|Rhino Records' Left of the Dial|
3 inducted (R.E.M., The Pretenders, Red Hot Chili Peppers)
6 nominated (The Cure, the Replacements, Depeche Mode, the Smiths, Bad Brains, Jane's Addiction)
That leaves a whopping 73 acts in the lurch, many with decent odds of a Rock Hall nomination (Pixies, Kate Bush, Joy Division, the Pogues), others longer shots (Dinosaur Jr., Bauhaus, Minor Threat) and others, well, don't hold your breath (Ultravox, Throbbing Gristle, or Lyres, anyone?). But that's not a qualitative judgment, as the majority of the artists on Left of the Dial are, at minimum, notable, and at maximum, iconic. And every last one could trigger an acute nostalgia response for Gen Xers that tuned in to a college radio station in the Reagan era.
|Siouxsie and the Banshees|
To contemplate the presumably tumultuous groupthink that occurred at Rhino when piecing together this 4-disc package is to see a parallel in the Rock Hall Nomination Committee meetings that come up with 15 or 19 nominees annually. So many options, so little clarity. (Ever try to order a pizza with more than 3 people? It's like that.)
It's unsurprising that 73 out of 82 acts on a box set meant to highlight groundbreaking, generationally-significant musical artists have been completely snubbed by the Rock Hall. To be sure, not all of them belong in that museum on Lake Erie, but there's little question that some of them do. So what's the matter here?
It may be as simple as this: The freaks and geeks making a racket on Left of the Dial represent the outsiders, and the Rock Hall, at this point, has no time for the edgy, the cultish, the Lux Interiors, the rabid underdogs that should be thrown a bone. They might nominate the Smiths, the Replacements, and Bad Brains, but inducting them is quite another story. These acts, as influential and musically excellent as they may be, represent risk. And the Rock Hall, like any growing business, is intentionally risk-averse as its aggressive monetization agenda plods on, from its "Long Live Rock" sloganeering to its museum's structural improvements (a new cafe! a new theater!) to its annual, Klipsch-sponsored HBO telecasts of induction ceremonies. Indeed, with its run of populist-leaning inductees in recent years (Steve Miller, Journey, etc.) the Rock Hall nomination/induction dynamic feels akin to a jock stuffing the kid wearing an Echo & the Bunnymen t-shirt into a locker.
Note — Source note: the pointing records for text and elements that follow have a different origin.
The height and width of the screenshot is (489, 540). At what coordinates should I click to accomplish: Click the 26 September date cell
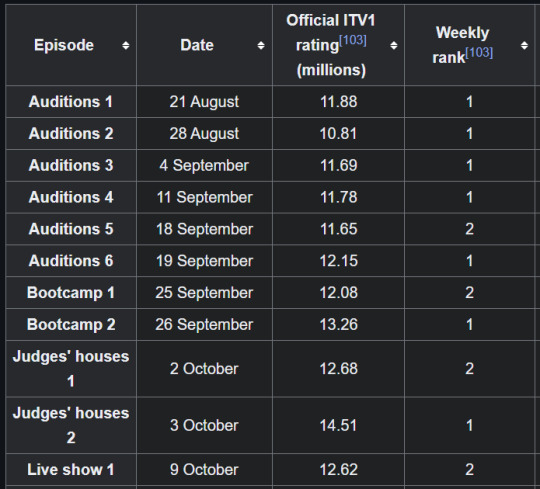[x=204, y=324]
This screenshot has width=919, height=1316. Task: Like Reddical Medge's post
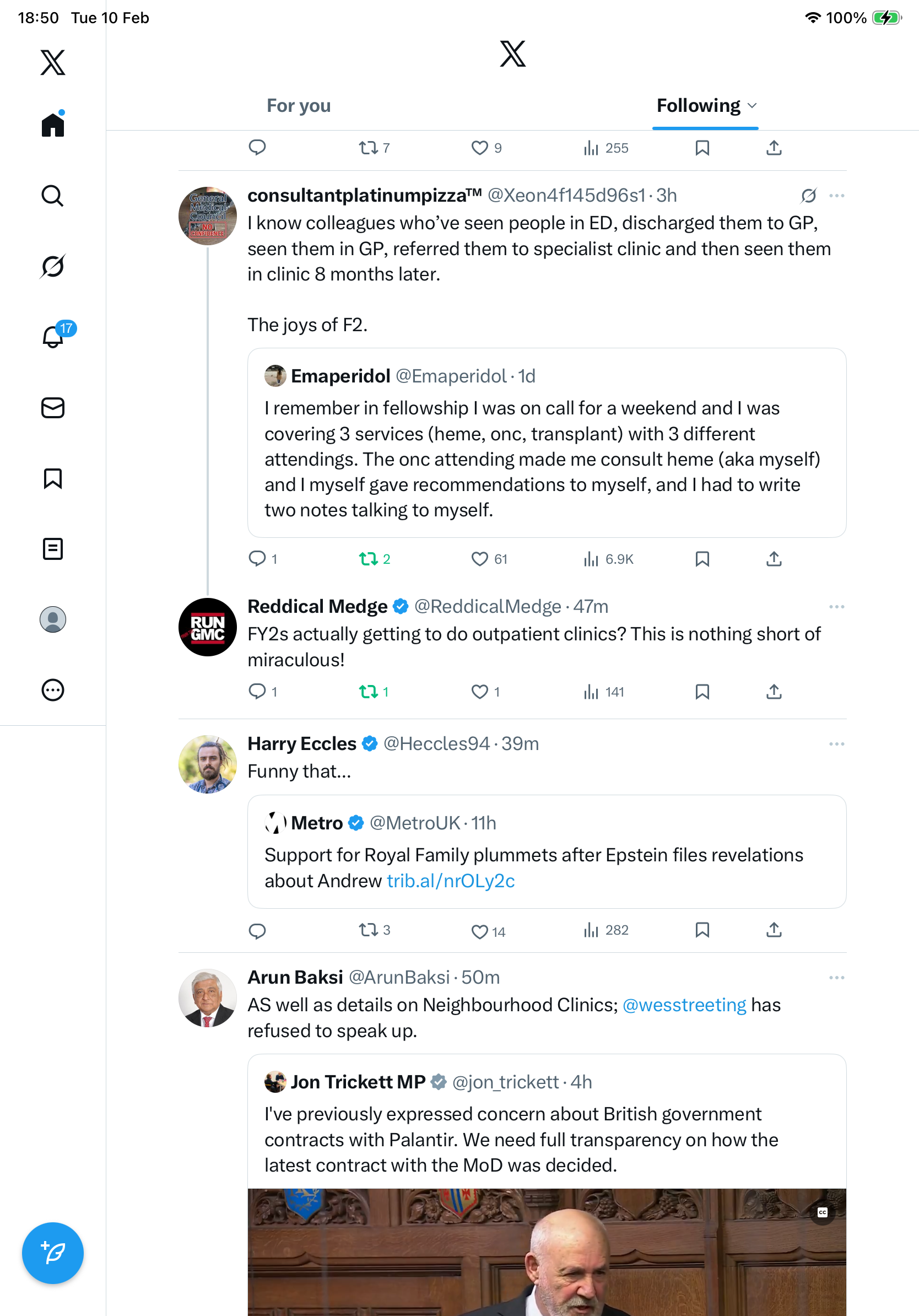pos(479,692)
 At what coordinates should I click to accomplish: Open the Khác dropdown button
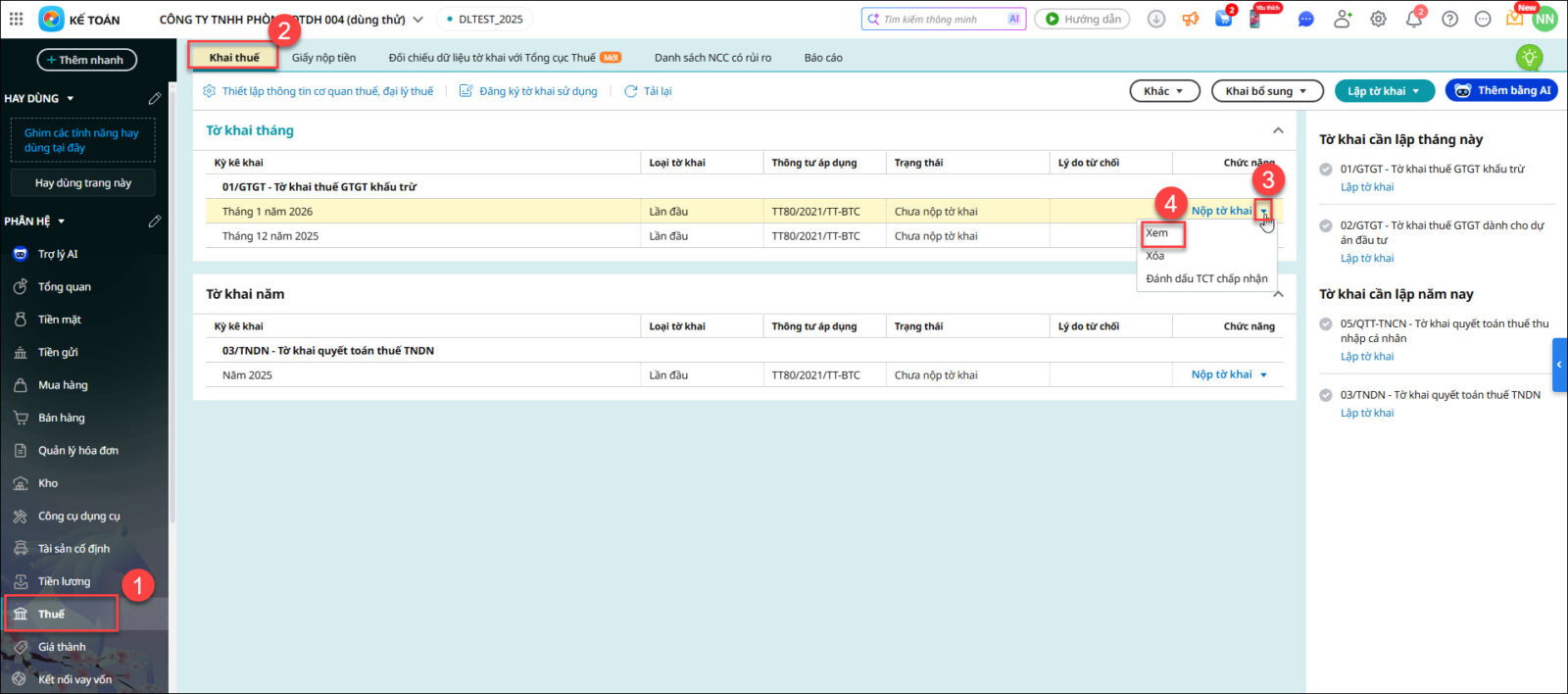point(1163,91)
In essence, the Rock Hall is doing a disservice to a wide swath of Generation X—adults whose formative years would have been unbearable without that Smiths, Hüsker Dü, Cramps, or Siouxsie and the Banshees cassette in their Walkman. Isn't that what music is all about? And where is the harm in honoring that in Cleveland, at least some of the time? It could even be considered as outreach to a targeted demographic.
Will all these Left of the Dial musical heroes continue to be left behind? For many, "...It says nothing to me about my life" is a Smiths lyric that undoubtedly applies to the Rock Hall.